The year’s end is nearly upon us, and these weeks are generally one of reflection and roundups — not just because the year’s about over, but because no one wants to do any new work. With that in mind, here are some roundups that actually can help you in 2011.

  1. Regret The Error’s year in review: It’s mostly amusing, but offers instruction on how mistakes are made and how to acknowledge them. If you haven’t viewed it already, it’s a must-read.
  2. Defining the value of editing: Doug Fisher looks at Steve Buttry‘s view of clean copy in a digital world. What we all should realize is that no one will make the case for copy editors (and editors, proofreaders and prior review in news and information) other than those working in the field. The value must be real, demonstrable, immediate and ongoing — not simply the lawyer’s fear of a maybe lawsuit, someday. At the risk of overlinking to it, my months-ago meager suggestions for how copy editors should save themselves.
  3. Explaining your edits is a good thing: One author is unhappy about what she views as unnecessary, unexplained and intrusive copy editing of her manuscript.
  4. Small book presses are great, but not if you need editing. This example in what, oddly, is a complimentary review:

    “… at times the typos add to the humor, as when a character’s “huge breasts overflow unappealingly from her glittery brazier.”

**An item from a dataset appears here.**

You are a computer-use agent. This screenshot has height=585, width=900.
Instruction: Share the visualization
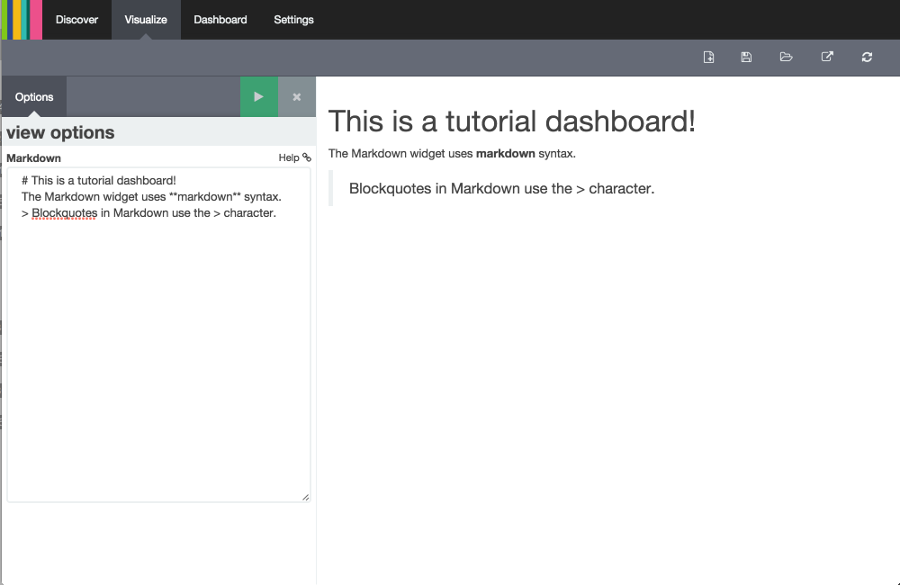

  5. Catch up on your finer points of editing: Copyediting.com’s year roundup. One of my favorites is the discussion of hyphenation and its all-around difficulty. 
  6. Often, free = bad. As in this version of “The Art of War.” It’s free on the Kindle, but reviews note that: “The translation is clumsy and needs improvement. Copy editing is sloppy. Numerous typos, misspellings, punctuation, and format errors”; and “Additionally, one of the chapters was out of order.”
  7. A congratulations: To my old Loyola College professor John McIntyre, who has achieved five years of blog tenure at You Don’t Say, hosted, in order, by The Sun, Blogger and The Sun again. If there’s a better example of embracing language and editing while graciously balancing that with real people and real-life demands, I’ve yet to find it.